Exercise set »
- A) Duplicate the opinion piece starting at "These are the people who think" and ending at "true Globalist intent.".
- B) According to the opinion piece, in what year did Zbigniew Brzezinski write the quoted passage about the nation state?
- C) List every celebrity whose action is described in the first paragraph of the opinion piece.

Provided passage »
'''
Kathy Griffin holds the blood-soaked decapitated head of Trump. Just a joke. Snoop Dogg releases a music video in which he shoots a toy gun at a clown dressed as Trump. Just satire. The prestigious Public Theater in New York City stages Shakespeare's Julius Caesar with a Caesar who looks like Trump, who is assassinated. Artistic commentary. Comedian Sarah Silverman tweets, "WAKE UP & JOIN THE RESISTANCE. ONCE THE MILITARY IS W US FASCISTS GET OVERTHROWN. MAD KING [Trump] & HIS HANDLERS GO BYE BYE." Satire. Madonna tells the Women's March she's thought a great deal about blowing up the White House. But she knows "this won't change anything. We cannot fall into despair." An Oprah moment. Rapper Little Bow Wow tweets to Trump, "Shut your punk ass up talking shit about my uncle [Snoop Dogg] before we pimp your wife and make her work for us." Brief frustration.
 
Of course. And these are the people who want "social justice." Equality for all. Free everything for everybody. Utopia. Or something.
 
These are the people who think of themselves of rebels, while they actually work for elite Globalism and its agenda of planetary government and planetary corporate control.
 
These celebs are clueless.
 
Chaos and destruction are a phase in the openly planned Globalist takeover. But understanding this is too complex for their simple minds. Following a sequence of thought from A to B to C is impossible.
 
They think they're "overthrowing the power." But they're just adding to that power.
 
On the issue of open borders and unlimited immigration, for example, they're a million miles from realizing the true Globalist intent.
 
In 1969, four years before co-founding the Trilateral Commission with David Rockefeller and launching an eventual capture of the White House under their created president, Jimmy Carter, Zbigniew Brzezinski wrote:
 
"[The] nation state as a fundamental unit of man's organized life has ceased to be the principal creative force. International banks and multinational corporations are acting and planning in terms that are far in advance of the political concepts of the nation state."
 
The question was: how could nation states be eradicated? And one of those answers is: open borders, unlimited immigration. Change the face of nations. Wipe out all local traditions. Radically alter demographics. Make separate nations an extinct concept.
'''
(Collected data)
'''
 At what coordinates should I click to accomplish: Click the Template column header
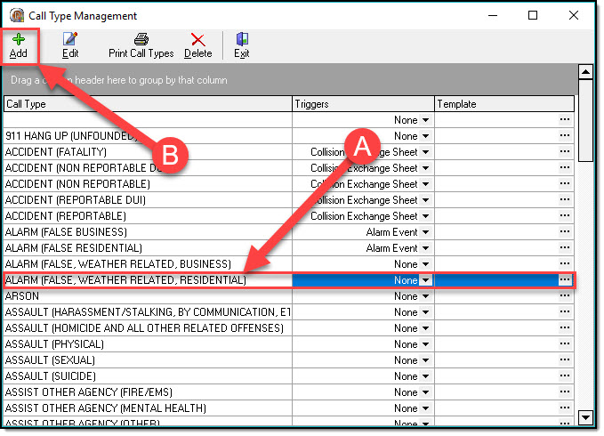click(503, 104)
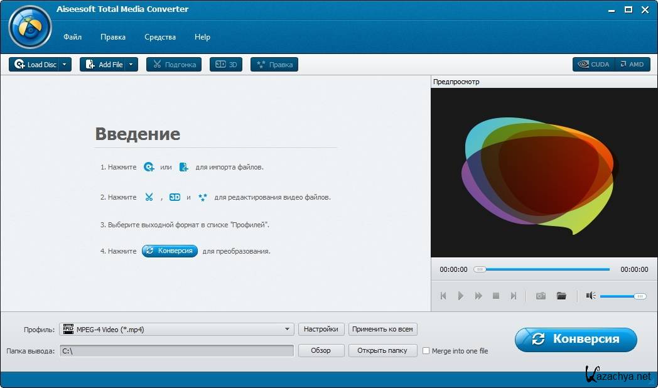Open the Средства menu

point(160,37)
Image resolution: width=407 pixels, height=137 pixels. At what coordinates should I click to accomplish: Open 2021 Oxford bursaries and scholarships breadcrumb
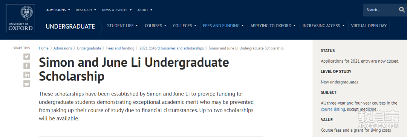coord(171,48)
'''
Responses per task »
- A)
These are the people who think of themselves of rebels, while they actually work for elite Globalism and its agenda of planetary government and planetary corporate control.
 
These celebs are clueless.
 
Chaos and destruction are a phase in the openly planned Globalist takeover. But understanding this is too complex for their simple minds. Following a sequence of thought from A to B to C is impossible.
 
They think they're "overthrowing the power." But they're just adding to that power.
 
On the issue of open borders and unlimited immigration, for example, they're a million miles from realizing the true Globalist intent.

- B) 1969

- C) Kathy Griffin, Snoop Dogg, Sarah Silverman, Madonna, Little Bow Wow